• [What you have to do]:
Up to and including the line that contains "Collapse the CPU 1511-1 PN folder", repeat the entries below exactly from the first line on. Do not carry over any pictures.

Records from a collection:
============================================================

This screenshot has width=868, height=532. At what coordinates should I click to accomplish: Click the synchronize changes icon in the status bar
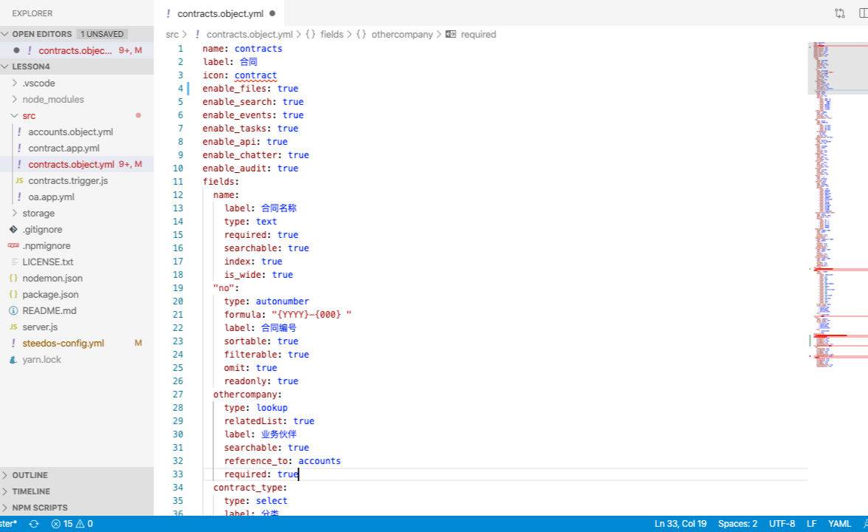click(33, 524)
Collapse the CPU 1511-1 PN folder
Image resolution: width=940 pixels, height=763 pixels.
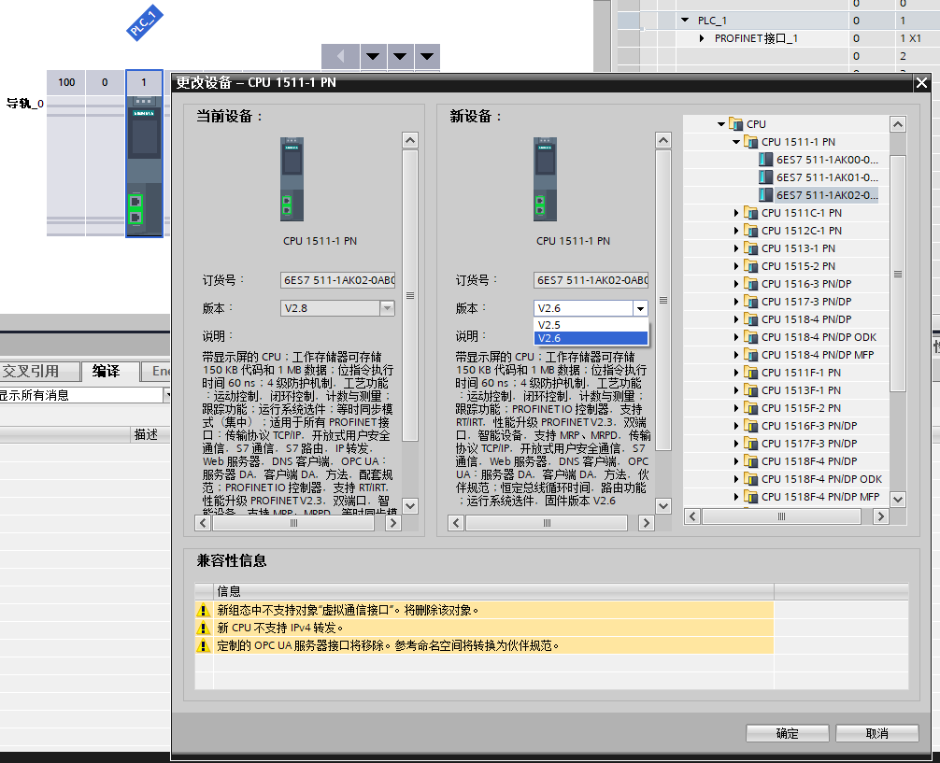(x=736, y=142)
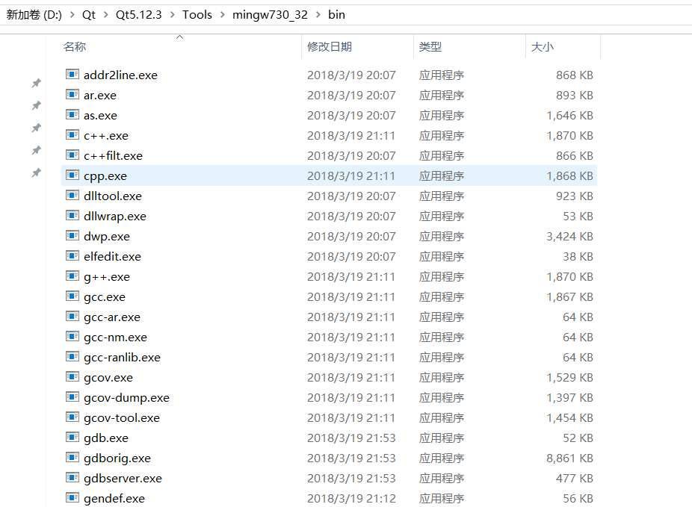
Task: Toggle the bottom pin icon in sidebar
Action: tap(36, 172)
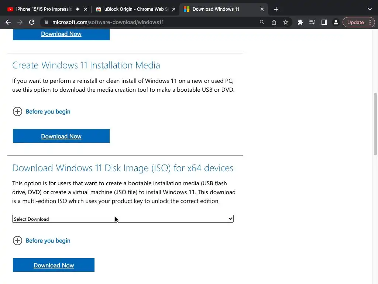Viewport: 378px width, 284px height.
Task: Open media controls icon in toolbar
Action: (x=312, y=22)
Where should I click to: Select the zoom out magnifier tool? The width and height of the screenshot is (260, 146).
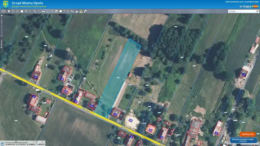18,11
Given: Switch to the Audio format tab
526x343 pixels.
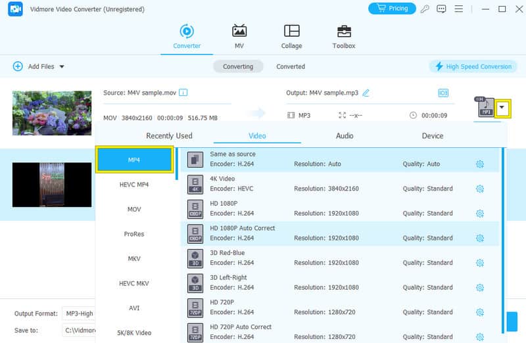Looking at the screenshot, I should tap(345, 135).
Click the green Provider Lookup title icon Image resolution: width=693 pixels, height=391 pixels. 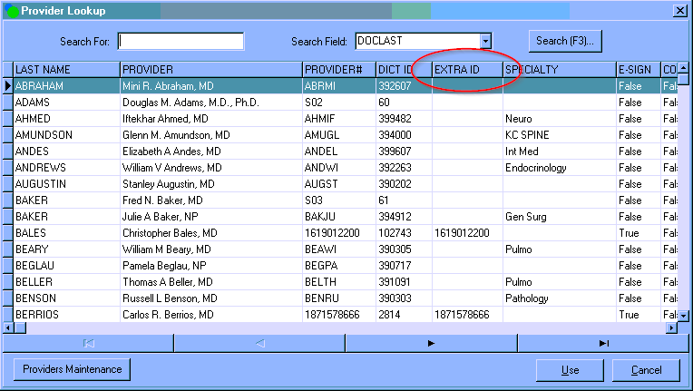pyautogui.click(x=12, y=11)
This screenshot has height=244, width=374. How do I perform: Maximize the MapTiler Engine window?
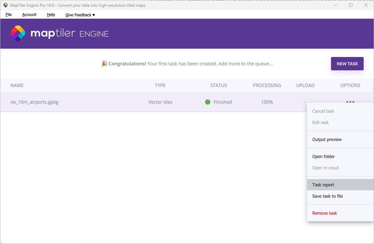tap(350, 5)
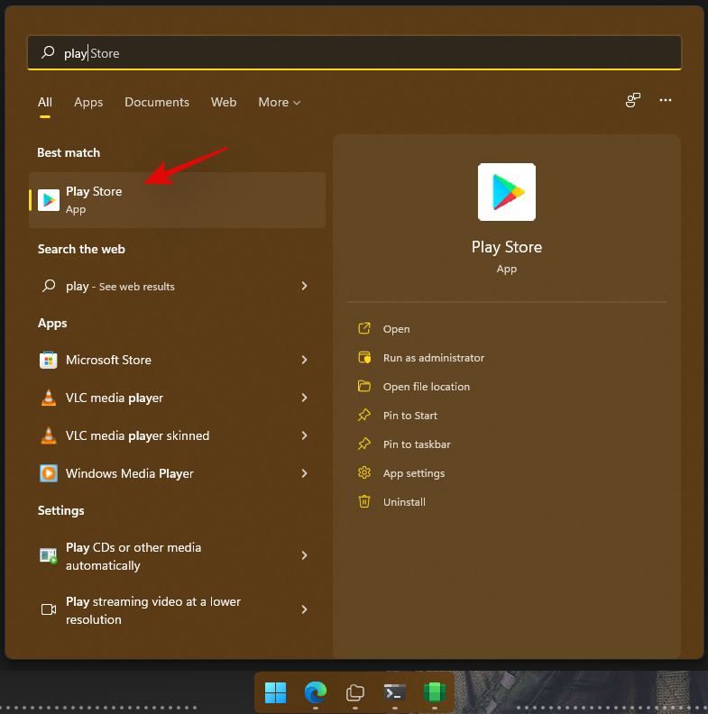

============================================================

• [Response to the task]:
This screenshot has width=868, height=532. At what coordinates should I click to accomplish: Click the synchronize changes icon in the status bar
click(33, 524)
Collapse the CPU 1511-1 PN folder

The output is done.